Gana Rajaram, Rao Shruti, Huang Hongzhan, Wu Cathy, Vasudevan Sona
Department of Biostatistics and Bioinformatics, Georgetown University Medical Center, Washington, DC 20007, USA.
BMC Struct Biol. 2013 Apr 25;13:6. doi: 10.1186/1472-6807-13-6.
The post-genomic era poses several challenges. The biggest is the identification of biochemical function for protein sequences and structures resulting from genomic initiatives.

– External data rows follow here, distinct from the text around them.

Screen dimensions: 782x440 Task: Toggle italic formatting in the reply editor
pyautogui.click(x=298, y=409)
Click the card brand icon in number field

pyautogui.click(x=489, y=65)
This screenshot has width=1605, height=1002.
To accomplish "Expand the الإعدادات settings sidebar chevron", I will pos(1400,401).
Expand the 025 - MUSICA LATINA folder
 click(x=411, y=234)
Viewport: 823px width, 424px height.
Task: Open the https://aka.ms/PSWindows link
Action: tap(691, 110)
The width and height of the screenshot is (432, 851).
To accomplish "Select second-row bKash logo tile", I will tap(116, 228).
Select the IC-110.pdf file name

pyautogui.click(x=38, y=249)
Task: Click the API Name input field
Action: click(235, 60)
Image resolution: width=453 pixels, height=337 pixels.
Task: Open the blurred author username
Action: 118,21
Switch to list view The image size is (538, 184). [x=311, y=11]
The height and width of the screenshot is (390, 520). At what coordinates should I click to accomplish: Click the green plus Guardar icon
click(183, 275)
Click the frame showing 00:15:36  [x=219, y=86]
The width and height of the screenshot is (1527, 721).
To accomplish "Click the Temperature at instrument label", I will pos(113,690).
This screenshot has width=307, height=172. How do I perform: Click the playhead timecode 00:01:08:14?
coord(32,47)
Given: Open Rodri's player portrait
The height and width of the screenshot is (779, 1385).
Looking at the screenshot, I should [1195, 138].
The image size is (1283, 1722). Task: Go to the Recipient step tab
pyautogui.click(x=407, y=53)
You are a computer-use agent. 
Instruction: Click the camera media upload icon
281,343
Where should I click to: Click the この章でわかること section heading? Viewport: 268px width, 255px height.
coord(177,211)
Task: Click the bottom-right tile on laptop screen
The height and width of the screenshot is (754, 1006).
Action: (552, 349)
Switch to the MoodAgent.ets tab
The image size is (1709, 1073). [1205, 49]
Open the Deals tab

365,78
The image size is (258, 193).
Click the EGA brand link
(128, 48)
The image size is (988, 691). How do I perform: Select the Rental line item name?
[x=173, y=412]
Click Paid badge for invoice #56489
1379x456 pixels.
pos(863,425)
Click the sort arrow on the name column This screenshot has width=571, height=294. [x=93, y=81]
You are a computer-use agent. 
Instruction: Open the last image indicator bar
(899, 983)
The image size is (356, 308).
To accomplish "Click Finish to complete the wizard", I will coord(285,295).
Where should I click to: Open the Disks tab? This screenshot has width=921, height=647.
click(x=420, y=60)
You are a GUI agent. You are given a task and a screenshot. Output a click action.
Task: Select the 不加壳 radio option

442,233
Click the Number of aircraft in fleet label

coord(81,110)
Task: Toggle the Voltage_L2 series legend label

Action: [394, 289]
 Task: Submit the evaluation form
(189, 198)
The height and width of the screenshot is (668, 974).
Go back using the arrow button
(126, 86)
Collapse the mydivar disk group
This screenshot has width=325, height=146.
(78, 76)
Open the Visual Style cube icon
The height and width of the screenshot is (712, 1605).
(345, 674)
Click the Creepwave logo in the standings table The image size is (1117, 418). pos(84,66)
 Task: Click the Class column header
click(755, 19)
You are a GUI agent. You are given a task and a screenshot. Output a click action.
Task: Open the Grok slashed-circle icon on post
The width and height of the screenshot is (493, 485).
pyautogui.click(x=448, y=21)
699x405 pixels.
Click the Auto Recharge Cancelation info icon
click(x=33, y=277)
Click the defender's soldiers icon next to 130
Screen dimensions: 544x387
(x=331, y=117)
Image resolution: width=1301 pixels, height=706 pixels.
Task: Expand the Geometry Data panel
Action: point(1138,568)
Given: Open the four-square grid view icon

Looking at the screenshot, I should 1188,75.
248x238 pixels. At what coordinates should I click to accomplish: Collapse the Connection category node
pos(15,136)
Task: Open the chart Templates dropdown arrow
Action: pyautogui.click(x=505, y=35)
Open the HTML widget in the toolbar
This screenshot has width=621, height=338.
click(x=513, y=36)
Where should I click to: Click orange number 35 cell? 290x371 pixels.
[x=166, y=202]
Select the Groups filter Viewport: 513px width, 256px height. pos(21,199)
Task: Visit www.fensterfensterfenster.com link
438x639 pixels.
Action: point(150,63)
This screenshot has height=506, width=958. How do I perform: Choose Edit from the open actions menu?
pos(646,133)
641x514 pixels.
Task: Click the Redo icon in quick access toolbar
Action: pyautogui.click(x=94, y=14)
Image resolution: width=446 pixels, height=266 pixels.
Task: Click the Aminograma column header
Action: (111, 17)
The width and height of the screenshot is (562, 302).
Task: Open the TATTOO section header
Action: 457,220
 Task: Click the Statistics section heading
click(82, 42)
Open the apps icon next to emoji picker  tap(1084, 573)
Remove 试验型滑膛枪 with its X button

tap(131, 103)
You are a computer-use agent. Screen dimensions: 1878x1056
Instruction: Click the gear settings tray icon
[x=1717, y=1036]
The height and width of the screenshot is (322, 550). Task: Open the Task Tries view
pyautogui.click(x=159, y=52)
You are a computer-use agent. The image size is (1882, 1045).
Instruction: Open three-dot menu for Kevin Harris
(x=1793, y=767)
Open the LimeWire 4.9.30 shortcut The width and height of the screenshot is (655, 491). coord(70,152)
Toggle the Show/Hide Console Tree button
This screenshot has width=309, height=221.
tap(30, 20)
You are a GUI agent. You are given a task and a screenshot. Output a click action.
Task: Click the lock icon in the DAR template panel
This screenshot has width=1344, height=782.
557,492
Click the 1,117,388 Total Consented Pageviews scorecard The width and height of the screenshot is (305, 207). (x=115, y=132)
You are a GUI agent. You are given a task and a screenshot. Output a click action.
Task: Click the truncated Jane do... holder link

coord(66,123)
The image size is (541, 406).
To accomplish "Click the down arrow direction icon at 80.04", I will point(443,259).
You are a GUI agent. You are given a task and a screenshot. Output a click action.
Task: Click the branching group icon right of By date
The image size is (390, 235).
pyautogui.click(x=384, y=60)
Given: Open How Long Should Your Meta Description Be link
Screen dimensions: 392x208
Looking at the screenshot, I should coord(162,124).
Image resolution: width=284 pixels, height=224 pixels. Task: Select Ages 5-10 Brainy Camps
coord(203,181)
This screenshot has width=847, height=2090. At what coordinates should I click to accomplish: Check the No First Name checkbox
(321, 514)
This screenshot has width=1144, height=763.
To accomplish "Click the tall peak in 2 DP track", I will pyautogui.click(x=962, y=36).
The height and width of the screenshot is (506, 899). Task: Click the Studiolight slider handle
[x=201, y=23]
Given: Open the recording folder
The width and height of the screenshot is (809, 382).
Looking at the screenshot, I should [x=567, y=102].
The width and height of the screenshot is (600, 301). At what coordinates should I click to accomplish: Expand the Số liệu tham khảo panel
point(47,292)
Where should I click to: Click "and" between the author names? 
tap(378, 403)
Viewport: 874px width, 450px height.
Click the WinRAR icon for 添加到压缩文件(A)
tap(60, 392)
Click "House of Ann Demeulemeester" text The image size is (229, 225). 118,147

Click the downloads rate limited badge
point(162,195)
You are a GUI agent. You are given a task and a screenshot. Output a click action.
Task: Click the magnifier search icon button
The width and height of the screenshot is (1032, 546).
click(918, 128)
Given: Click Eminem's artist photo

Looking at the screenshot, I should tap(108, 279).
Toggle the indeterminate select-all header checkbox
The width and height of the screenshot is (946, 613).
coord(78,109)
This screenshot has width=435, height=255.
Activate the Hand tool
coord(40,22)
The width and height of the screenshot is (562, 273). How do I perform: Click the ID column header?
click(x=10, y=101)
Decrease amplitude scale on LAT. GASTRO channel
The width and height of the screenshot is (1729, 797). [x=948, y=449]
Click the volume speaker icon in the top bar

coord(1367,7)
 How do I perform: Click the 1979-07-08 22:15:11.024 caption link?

Most sequences lack a characterized function and are annotated as hypothetical or uncharacterized. While homology-based methods are useful, and work well for sequences with sequence identities above 50%, they fail for sequences in the twilight zone (<30%) of sequence identity. For cases where sequence methods fail, structural approaches are often used, based on the premise that structure preserves function for longer evolutionary time-frames than sequence alone. It is now clear that no single method can be used successfully for functional inference. Given the growing need for functional assignments, we describe here a systematic new approach, designated ligand-centric, which is primarily based on analysis of ligand-bound/unbound structures in the PDB. Results of applying our approach to S-adenosyl-L-methionine (SAM) binding proteins are presented.
Our analysis included 1,224 structures that belong to 172 unique families of the Protein Information Resource Superfamily system. Our ligand-centric approach was divided into four levels: residue, protein/domain, ligand, and family levels. The residue level included the identification of conserved binding site residues based on structure-guided sequence alignments of representative members of a family, and the identification of conserved structural motifs. The protein/domain level included structural classification of proteins, Pfam domains, domain architectures, and protein topologies. The ligand level included ligand conformations, ribose sugar puckering, and the identification of conserved ligand-atom interactions. The family level included phylogenetic analysis.
We found that SAM bound to a total of 18 different fold types (I-XVIII). We identified 4 new fold types and 11 additional topological arrangements of strands within the well-studied Rossmann fold Methyltransferases (MTases). This extends the existing structural classification of SAM binding proteins. A striking correlation between fold type and the conformation of the bound SAM (classified as types) was found across the 18 fold types. Several site-specific rules were created for the assignment of functional residues to families and proteins that do not have a bound SAM or a solved structure.
后基因组时代带来了诸多挑战。最大的挑战是确定基因组计划所产生的蛋白质序列和结构的生化功能。大多数序列缺乏已明确的功能,被注释为假设的或未表征的。虽然基于同源性的方法很有用,并且对于序列同一性高于50%的序列效果良好,但对于处于序列同一性“模糊地带”(<30%)的序列却无能为力。对于序列方法失效的情况,通常会采用结构方法,其前提是在比单独序列更长的进化时间尺度上,结构保留功能。现在很清楚,没有一种单一的方法能够成功用于功能推断。鉴于对功能分配的需求不断增加,我们在此描述一种系统的新方法,称为以配体为中心的方法,该方法主要基于对蛋白质数据银行(PDB)中配体结合/未结合结构的分析。展示了将我们的方法应用于S -腺苷 - L -甲硫氨酸(SAM)结合蛋白的结果。
我们的分析包括属于蛋白质信息资源超家族系统172个独特家族的1224个结构。我们以配体为中心的方法分为四个层次:残基、蛋白质/结构域、配体和家族层次。残基层次包括基于家族代表性成员的结构引导序列比对确定保守结合位点残基,以及确定保守结构基序。蛋白质/结构域层次包括蛋白质的结构分类、Pfam结构域、结构域架构和蛋白质拓扑结构。配体层次包括配体构象、核糖糖环构象以及确定保守的配体 - 原子相互作用。家族层次包括系统发育分析。
我们发现SAM与总共18种不同的折叠类型(I - XVIII)结合。我们确定了4种新的折叠类型以及在研究充分的Rossmann折叠甲基转移酶(MTases)中另外11种链的拓扑排列。这扩展了SAM结合蛋白的现有结构分类。在这18种折叠类型中发现了折叠类型与结合的SAM构象(分类为类型)之间的显著相关性。为将功能残基分配给没有结合SAM或已解析结构的家族和蛋白质制定了几条位点特异性规则。